→ **Выбранный отрывок**:
=-=-=-=-=
Дело не только в том, что этот абзац конкретнее первого, точнее и достовернее воссоздает картину природы. Повествование здесь более строго, нейтрально, не так субъективно, не так авторски подчеркнуто. Освободив текст от «тихой песни без слов» и «неясного воспоминания о прошедшем» — т. е. не просто личных, но и подчеркнуто субъективных, «своевольных» сравнений (к тому же не лишенных банальности), Чехов во многом изменил атмосферу короленковского повествования.

Напомним, что дальше в рассказе описывается лесная сторожка, ее обитатель, «старый дед, с лысою головой и седыми усами». Он прислушивается к лесному шуму и предсказывает бурю. Шум леса навевает воспоминания, и старик начинает рассказывать «лесную бывальщину»: «Было тут раз, на самом этом месте, давно... Помню я... ровно сон... А как зашумит лес погромче, то и все вспоминаю... Хочешь, расскажу тебе, а?

— Хочу, хочу, деду! Рассказывай!

— Так и расскажу же, эге! Слушай вот!»

Так начинается вторая, центральная часть рассказа, где голос повествователя уступает голосу героя: дед вспоминает, как он малым хлопчиком-сиротой жил у лесника Романа и как пан силой и побоями заставил Романа жениться на Оксане; потом лесник «ничего, притерпелся». Прошло время, и пан снова приехал к Роману, отослал его в самую бурю из сторожки, а сам остался с Оксаной. Но Роман вернулся, расправился с паном и ушел гайдамачить.

Вот сцена, где Романа избивают канчуками по приказанию пана, а доезжачий Опанас, влюбленный в Оксану, бросается пану в ноги. «— Чем, — говорит, — вам, милостивый паи, человека мордовать, лучше я на Оксане охотой женюсь, слова не скажу...

<Эге! Сам-таки захотел жениться на ней. Вот какой человек был! Ей-богу! Вот.> Роман было обрадовался <повеселел>».
=-=-=-=-=
→ **Исходные данные**:
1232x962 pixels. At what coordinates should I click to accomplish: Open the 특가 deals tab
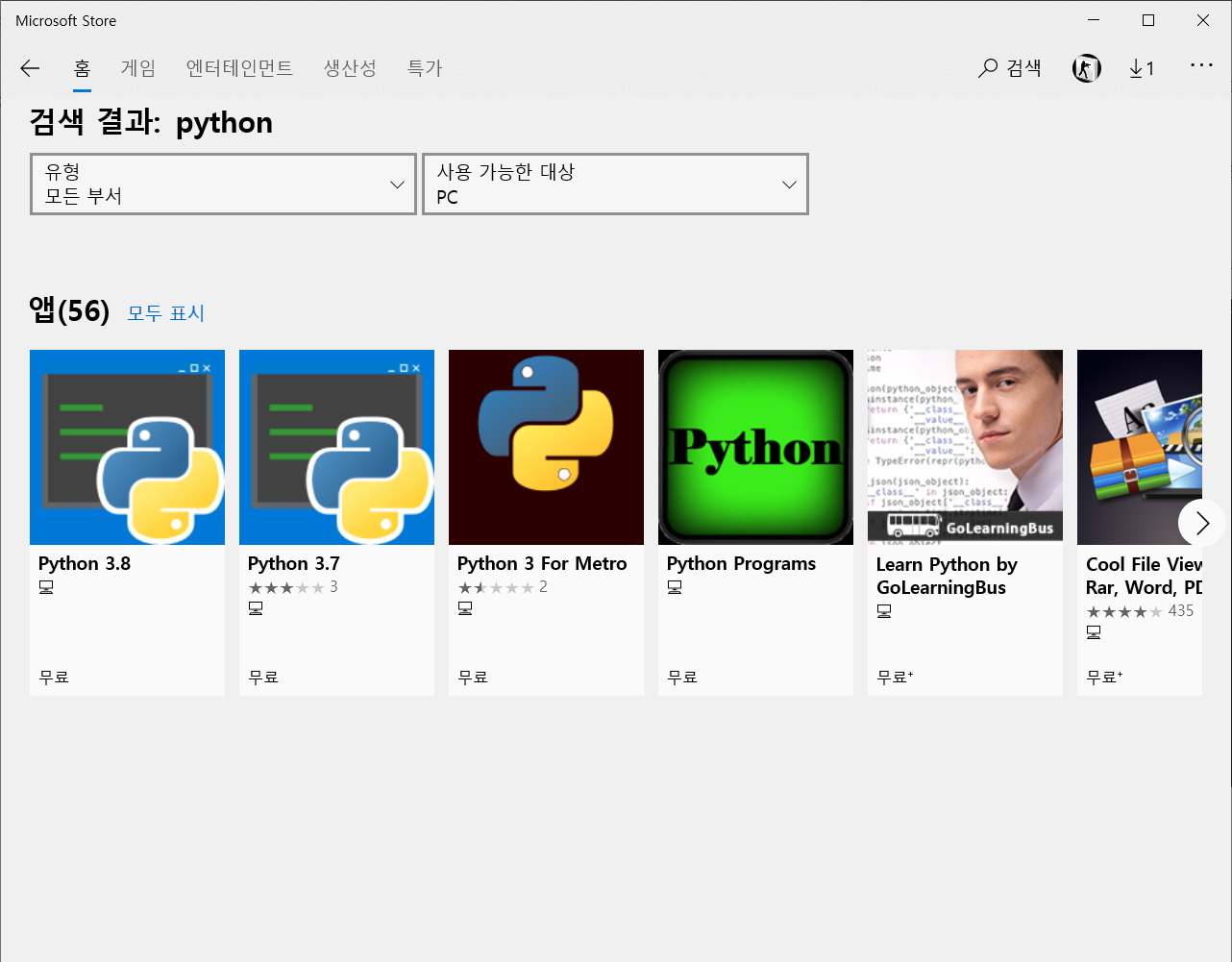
=-=-=-=-=
→ **Что сделать**:
1. Отредактируйте выбранный отрывок: перепишите его часть, начиная со слов «Дело не только» и заканчивая словами «расскажу тебе, а?», заменив «лесная сторожка» на «лесная избушка».
2. Какие имена персонажей пересказанной истории упоминаются в выбранном отрывке?

→ **Ответы**:
1.
Дело не только в том, что этот абзац конкретнее первого, точнее и достовернее воссоздает картину природы. Повествование здесь более строго, нейтрально, не так субъективно, не так авторски подчеркнуто. Освободив текст от «тихой песни без слов» и «неясного воспоминания о прошедшем» — т. е. не просто личных, но и подчеркнуто субъективных, «своевольных» сравнений (к тому же не лишенных банальности), Чехов во многом изменил атмосферу короленковского повествования.

Напомним, что дальше в рассказе описывается лесная избушка, ее обитатель, «старый дед, с лысою головой и седыми усами». Он прислушивается к лесному шуму и предсказывает бурю. Шум леса навевает воспоминания, и старик начинает рассказывать «лесную бывальщину»: «Было тут раз, на самом этом месте, давно... Помню я... ровно сон... А как зашумит лес погромче, то и все вспоминаю... Хочешь, расскажу тебе, а?

2. Роман, Оксана, Опанас